_Recorded data_
>>>>>
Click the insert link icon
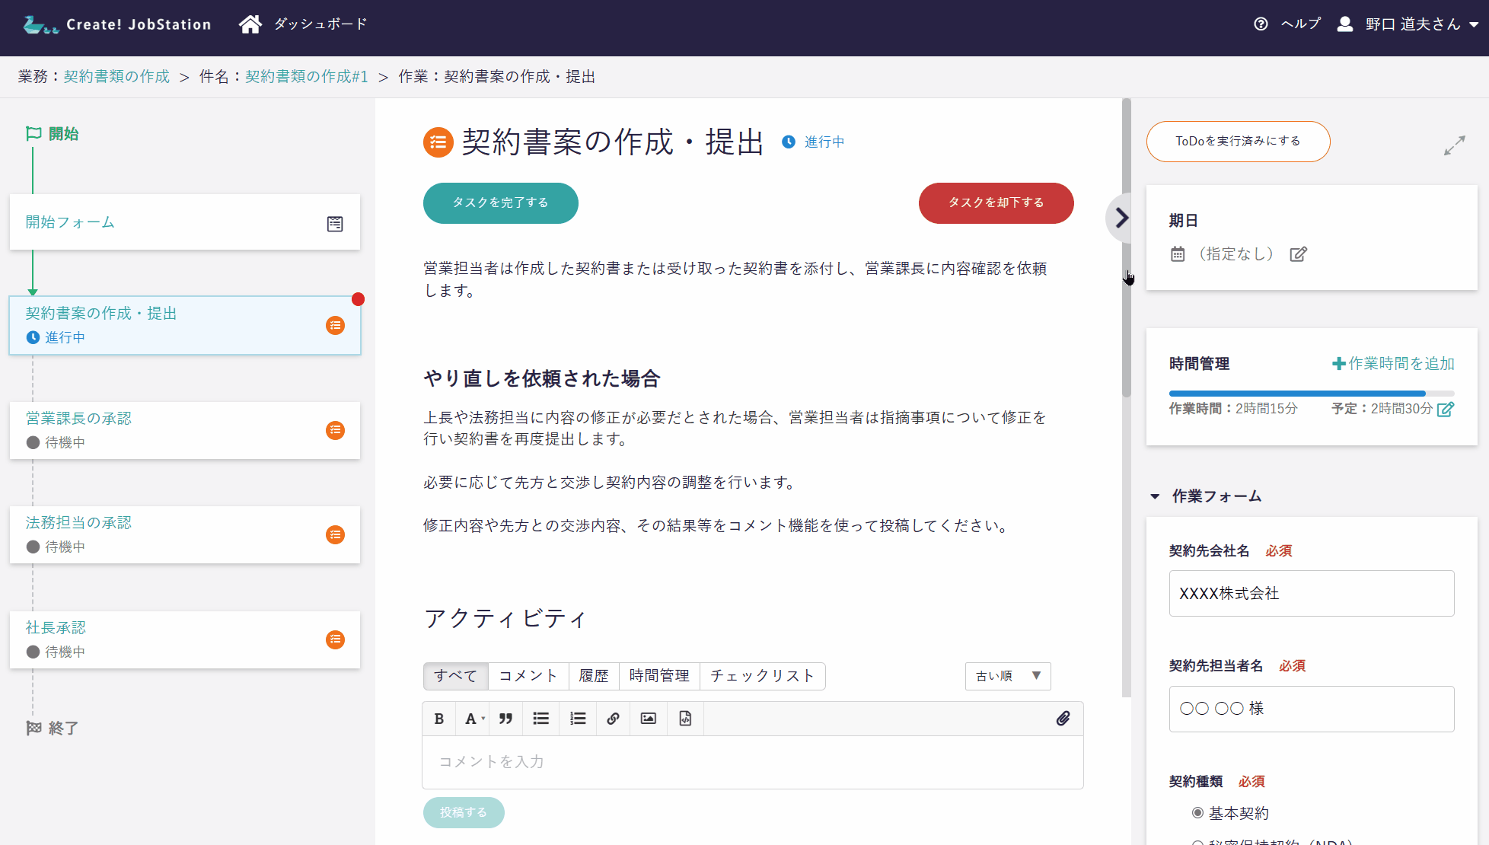 click(x=613, y=719)
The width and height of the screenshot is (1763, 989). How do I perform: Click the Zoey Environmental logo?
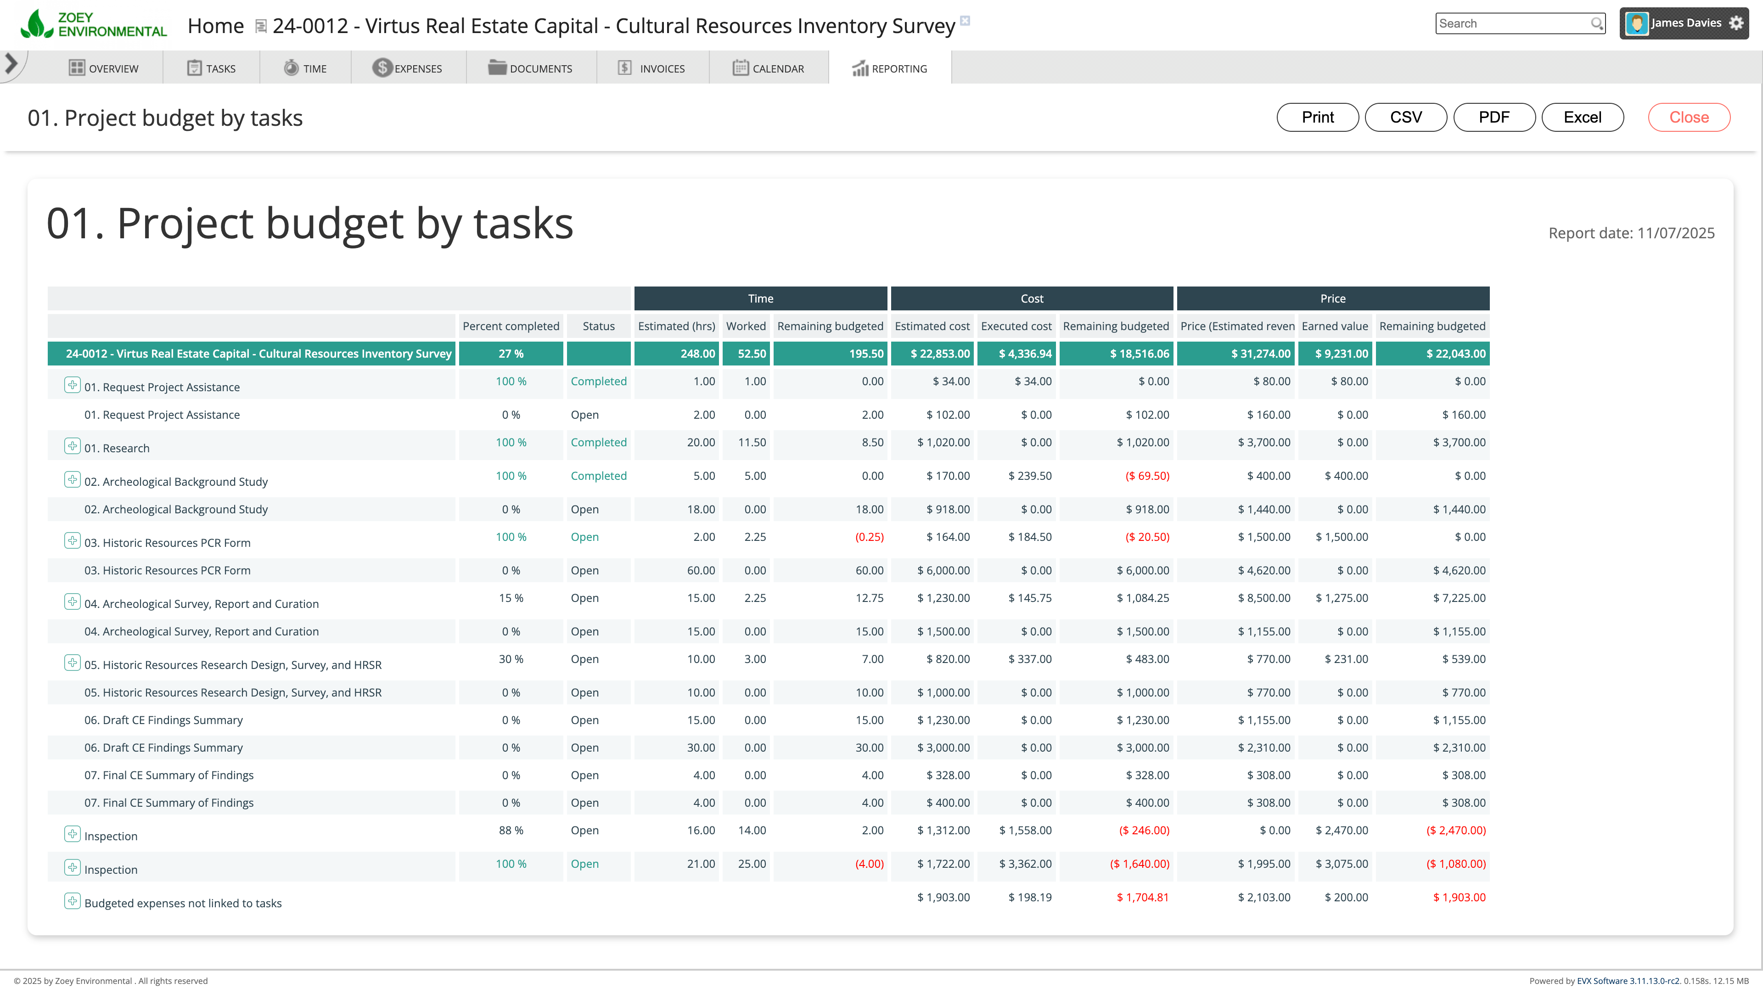point(94,25)
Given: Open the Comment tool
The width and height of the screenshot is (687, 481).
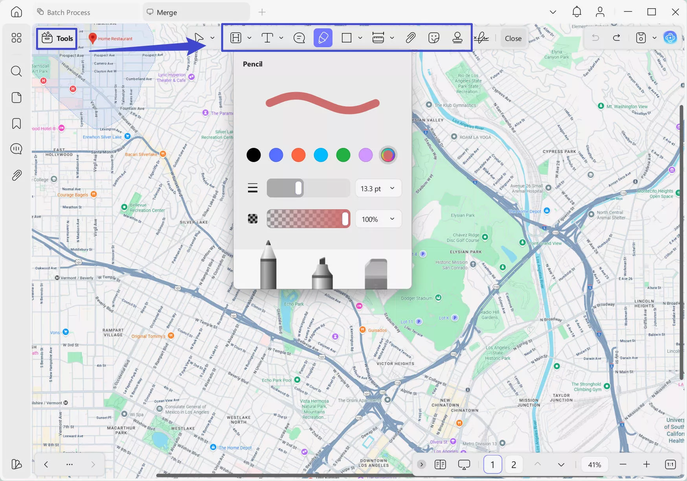Looking at the screenshot, I should tap(299, 38).
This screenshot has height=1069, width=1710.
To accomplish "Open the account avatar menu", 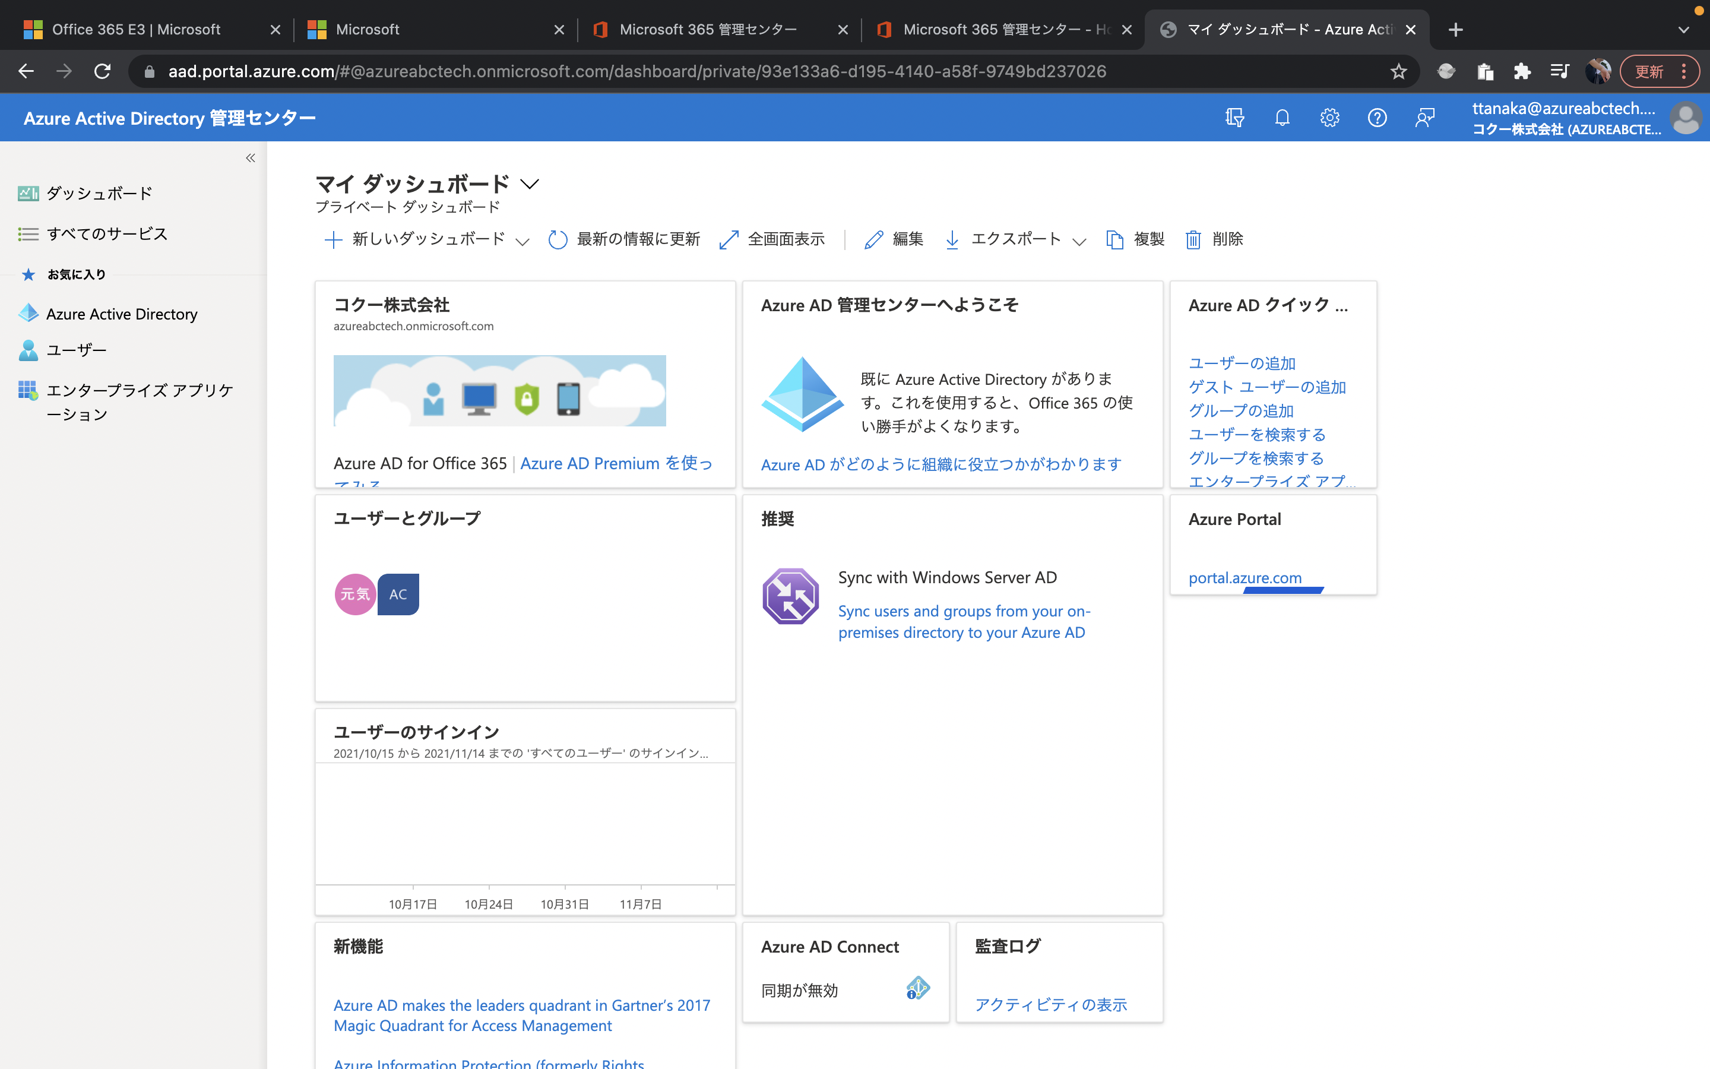I will (x=1686, y=118).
<<<<<
_Work to be completed_
In the reply, give again exactly the lines from the beginning of the entries above through the line with "This screenshot has height=1069, width=1710."; pictures stay out.

_Exercise result_
Click the insert link icon
 click(x=613, y=719)
The width and height of the screenshot is (1763, 989). How do I perform: Click the Zoey Environmental logo?
point(94,25)
Given: Open the Comment tool
The width and height of the screenshot is (687, 481).
Looking at the screenshot, I should tap(299, 38).
This screenshot has height=1069, width=1710.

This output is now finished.